#### Directions for this task
Retype, word for word, the part of the listing below that opens with the line containing "The image size is (750, 769)." and closes with the listing's final line.

#### Given records
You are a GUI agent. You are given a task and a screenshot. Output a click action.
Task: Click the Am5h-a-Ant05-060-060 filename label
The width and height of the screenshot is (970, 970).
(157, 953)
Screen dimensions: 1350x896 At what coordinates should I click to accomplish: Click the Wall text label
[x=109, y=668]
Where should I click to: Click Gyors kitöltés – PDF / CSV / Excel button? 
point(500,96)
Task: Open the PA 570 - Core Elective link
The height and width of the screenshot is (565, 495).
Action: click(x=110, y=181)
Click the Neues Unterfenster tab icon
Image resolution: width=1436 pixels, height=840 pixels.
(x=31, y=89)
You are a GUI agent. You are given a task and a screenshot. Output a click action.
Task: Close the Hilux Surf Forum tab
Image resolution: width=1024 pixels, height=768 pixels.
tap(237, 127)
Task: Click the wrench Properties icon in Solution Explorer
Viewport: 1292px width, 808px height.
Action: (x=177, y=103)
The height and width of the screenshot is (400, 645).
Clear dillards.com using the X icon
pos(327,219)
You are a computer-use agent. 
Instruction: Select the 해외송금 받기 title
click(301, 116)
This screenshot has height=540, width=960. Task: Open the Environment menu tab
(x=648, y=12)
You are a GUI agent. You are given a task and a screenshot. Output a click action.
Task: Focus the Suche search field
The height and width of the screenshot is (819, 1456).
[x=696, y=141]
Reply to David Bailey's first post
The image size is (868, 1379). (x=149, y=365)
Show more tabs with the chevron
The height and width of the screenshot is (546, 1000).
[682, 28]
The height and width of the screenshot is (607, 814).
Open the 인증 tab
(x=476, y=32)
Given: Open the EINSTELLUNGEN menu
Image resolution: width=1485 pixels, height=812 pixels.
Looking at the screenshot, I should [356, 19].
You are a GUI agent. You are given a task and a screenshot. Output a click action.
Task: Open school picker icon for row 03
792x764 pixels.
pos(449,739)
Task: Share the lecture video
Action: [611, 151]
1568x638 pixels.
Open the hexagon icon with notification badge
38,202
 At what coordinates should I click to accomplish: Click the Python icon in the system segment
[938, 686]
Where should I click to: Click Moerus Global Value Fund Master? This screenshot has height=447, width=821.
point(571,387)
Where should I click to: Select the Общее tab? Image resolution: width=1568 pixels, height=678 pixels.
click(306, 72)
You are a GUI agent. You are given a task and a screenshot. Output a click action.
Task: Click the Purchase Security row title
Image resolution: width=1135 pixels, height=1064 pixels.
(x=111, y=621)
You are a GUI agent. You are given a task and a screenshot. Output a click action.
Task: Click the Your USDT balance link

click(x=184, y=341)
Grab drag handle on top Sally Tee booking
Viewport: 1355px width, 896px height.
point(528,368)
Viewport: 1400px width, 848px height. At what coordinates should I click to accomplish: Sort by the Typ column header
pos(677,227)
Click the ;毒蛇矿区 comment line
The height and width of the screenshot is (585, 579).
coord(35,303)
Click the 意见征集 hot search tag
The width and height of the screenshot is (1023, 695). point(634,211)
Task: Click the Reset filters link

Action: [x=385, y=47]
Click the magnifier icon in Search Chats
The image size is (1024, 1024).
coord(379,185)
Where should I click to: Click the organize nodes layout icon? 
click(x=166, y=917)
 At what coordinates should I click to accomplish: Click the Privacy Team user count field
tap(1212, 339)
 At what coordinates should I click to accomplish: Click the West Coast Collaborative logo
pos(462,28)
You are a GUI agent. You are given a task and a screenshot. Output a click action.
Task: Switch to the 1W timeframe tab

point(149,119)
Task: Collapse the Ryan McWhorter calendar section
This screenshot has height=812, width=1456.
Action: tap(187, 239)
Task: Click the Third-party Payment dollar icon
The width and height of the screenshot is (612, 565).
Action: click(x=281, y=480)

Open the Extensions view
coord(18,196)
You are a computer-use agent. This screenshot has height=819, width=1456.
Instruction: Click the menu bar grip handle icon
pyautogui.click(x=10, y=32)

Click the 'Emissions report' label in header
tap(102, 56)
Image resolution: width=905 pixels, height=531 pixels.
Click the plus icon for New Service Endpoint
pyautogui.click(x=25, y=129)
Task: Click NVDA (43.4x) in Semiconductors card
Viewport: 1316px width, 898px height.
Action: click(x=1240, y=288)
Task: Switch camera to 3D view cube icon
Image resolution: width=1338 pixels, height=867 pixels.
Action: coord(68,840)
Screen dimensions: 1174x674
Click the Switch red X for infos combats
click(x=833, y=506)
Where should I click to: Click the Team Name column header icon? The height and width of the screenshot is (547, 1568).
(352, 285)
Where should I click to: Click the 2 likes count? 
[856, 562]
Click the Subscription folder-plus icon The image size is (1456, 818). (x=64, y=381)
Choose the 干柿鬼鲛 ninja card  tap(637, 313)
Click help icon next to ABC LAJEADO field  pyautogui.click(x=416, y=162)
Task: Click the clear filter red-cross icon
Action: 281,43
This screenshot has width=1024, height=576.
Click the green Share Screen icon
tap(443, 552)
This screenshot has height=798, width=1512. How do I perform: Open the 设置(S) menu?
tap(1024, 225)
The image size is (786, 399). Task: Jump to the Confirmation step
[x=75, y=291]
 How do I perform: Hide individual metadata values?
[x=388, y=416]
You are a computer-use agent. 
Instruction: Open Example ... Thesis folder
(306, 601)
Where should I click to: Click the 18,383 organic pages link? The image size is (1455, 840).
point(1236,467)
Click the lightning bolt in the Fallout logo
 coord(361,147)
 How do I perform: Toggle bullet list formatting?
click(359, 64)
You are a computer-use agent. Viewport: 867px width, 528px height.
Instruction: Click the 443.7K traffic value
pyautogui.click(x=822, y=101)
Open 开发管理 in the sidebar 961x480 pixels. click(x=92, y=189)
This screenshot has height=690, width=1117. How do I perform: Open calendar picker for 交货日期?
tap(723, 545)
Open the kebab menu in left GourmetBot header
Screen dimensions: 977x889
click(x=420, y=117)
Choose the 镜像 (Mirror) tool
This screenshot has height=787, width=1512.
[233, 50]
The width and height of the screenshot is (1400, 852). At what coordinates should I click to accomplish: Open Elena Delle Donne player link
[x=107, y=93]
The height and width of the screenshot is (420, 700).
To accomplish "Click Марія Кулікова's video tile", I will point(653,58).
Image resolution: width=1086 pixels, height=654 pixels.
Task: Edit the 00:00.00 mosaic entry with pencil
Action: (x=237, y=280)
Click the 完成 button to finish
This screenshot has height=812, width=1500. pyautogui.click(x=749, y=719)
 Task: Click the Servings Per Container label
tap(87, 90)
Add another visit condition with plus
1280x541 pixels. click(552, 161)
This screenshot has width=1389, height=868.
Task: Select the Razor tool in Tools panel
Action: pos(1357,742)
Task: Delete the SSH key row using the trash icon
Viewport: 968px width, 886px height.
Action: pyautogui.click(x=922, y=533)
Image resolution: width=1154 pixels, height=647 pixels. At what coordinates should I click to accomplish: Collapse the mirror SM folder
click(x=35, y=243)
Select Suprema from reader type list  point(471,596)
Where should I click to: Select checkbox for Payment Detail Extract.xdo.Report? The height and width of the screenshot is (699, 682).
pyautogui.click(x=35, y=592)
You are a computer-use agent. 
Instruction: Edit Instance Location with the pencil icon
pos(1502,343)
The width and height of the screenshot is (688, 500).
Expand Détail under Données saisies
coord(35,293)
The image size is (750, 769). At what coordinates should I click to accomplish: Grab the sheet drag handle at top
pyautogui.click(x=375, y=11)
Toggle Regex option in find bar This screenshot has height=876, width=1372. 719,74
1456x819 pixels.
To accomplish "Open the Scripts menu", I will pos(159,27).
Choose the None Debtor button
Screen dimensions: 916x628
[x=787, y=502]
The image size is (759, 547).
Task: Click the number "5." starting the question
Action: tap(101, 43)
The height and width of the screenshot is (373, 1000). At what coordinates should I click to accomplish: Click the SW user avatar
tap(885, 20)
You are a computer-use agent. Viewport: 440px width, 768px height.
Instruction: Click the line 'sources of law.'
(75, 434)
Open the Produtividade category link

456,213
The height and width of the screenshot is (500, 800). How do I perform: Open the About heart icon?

#### The solution
The image size is (750, 769). At what coordinates should I click to accomplish: Grab the sheet drag handle at top
pyautogui.click(x=375, y=11)
Toggle Regex option in find bar This screenshot has height=876, width=1372. 719,74
1456x819 pixels.
To accomplish "Open the Scripts menu", I will pos(159,27).
Choose the None Debtor button
Screen dimensions: 916x628
[x=787, y=502]
The image size is (759, 547).
Task: Click the number "5." starting the question
Action: tap(101, 43)
The height and width of the screenshot is (373, 1000). At what coordinates should I click to accomplish: Click the SW user avatar
tap(885, 20)
You are a computer-use agent. Viewport: 440px width, 768px height.
Instruction: Click the line 'sources of law.'
(75, 434)
Open the Produtividade category link

456,213
The height and width of the screenshot is (500, 800). How do I perform: Open the About heart icon?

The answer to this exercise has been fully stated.